Web Application: Upgoat or Downgoat?

Table of Contents

Mountain Goats at Banff, AB, Canada in Aug, 2022 © Steven Lio

Upload an image and I will tell you it is Upgoat or Downgoat!

Introduction #

Inspired by the challenged posed on StackExchange titled Upgoat or Downgoat?. The challenge originally asked participants to create a program to determine if an image of a goat is upside down, or not.

This project is not aimed to solve the challenge under its strict conditions, my focus on this project is to deploy a pre-trained Neural Network and make predictions directly in the browser. This project will involve training a Neural Network to solve the Upgoat or Downgoat? problem using Tensorflow, then convert to ONNX model format and implement JavaScript to handle the uploaded image processing and make prediction using the Neural Network.

Process #

1. Image Data #

I’ve started with 3,262 images that contains goats from various sources¹. Then I’ve compile all the images and remove duplicates images. Some of these images contains more than one goat or it is a partial of a goat. To create the training datasets, I’ve first used the famous YOLOv3² to find all goats from the images and cropped out the regions that containing the goats, then output image of each goat found in the images resulting 3,473 images containing at most one/partial of a goat.

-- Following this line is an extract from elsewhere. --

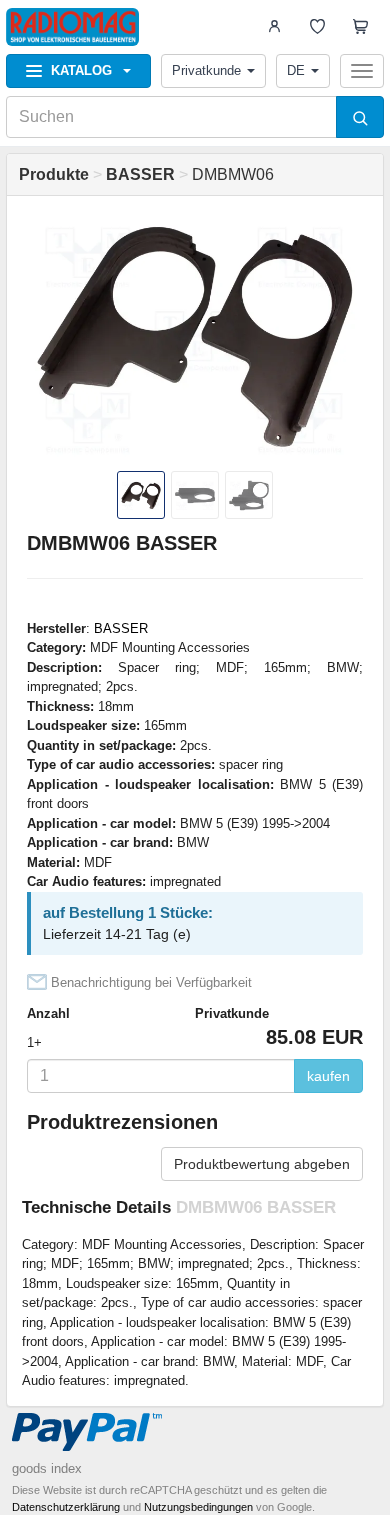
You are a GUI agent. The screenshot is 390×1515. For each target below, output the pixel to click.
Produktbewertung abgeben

To build the final training datasets, I’ve randomly split the images into 80% for training, 15% for validation and 5% for testing. Then for each batch randomly rotate half of them upside down to create the images of “downgoats”.

Click me to see the YOLO implementation in Python:

import cv2
import numpy as np
import matplotlib.pyplot as plt

# Load YOLO
yolo_version = "yolov3"
net = cv2.dnn.readNet(f"model/{yolo_version}.weights", f"model/{yolo_version}.cfg")
layer_names = net.getLayerNames()
output_layers = [layer_names[i - 1] for i in net.getUnconnectedOutLayers()]

# Load class names
with open("model/coco.names", "r") as f:
    classes = [line.strip() for line in f.readlines()]


def YOLO(yolo, img):
    """
    Use YOLO to find all identified objects from image.

    Args:
        yolo (cv2.dnn.Net): YOLO model object.
        img (np.ndarray): Image array object.

    Outpus:
        class_ids (list): COCO class ids for the objects label
        confidences (list): Confidences levels of the detected object
        boxes (list): Bounding box for the detected objects
        indices (list): Indices of the bounding boxes kept after NMS.

    """
    # Prepare the image for YOLO
    blob = cv2.dnn.blobFromImage(
        img,
        scalefactor=0.00392,
        size=(416, 416),
        mean=(0, 0, 0),
        swapRB=True,
        crop=False,
    )
    yolo.setInput(blob)
    outs = yolo.forward(output_layers)

    # Initialize parameters
    class_ids = []
    confidences = []
    boxes = []

    # Process each detection
    for out in outs:
        for detection in out:
            scores = detection[5:]
            class_id = np.argmax(scores)
            confidence = scores[class_id]
            if confidence > 0.5:
                # Object detected
                center_x = int(detection[0] * img.shape[1])
                center_y = int(detection[1] * img.shape[0])
                w = int(detection[2] * img.shape[1])
                h = int(detection[3] * img.shape[0])
                x = int(center_x - w / 2)
                y = int(center_y - h / 2)
                boxes.append([x, y, w, h])
                confidences.append(float(confidence))
                class_ids.append(class_id)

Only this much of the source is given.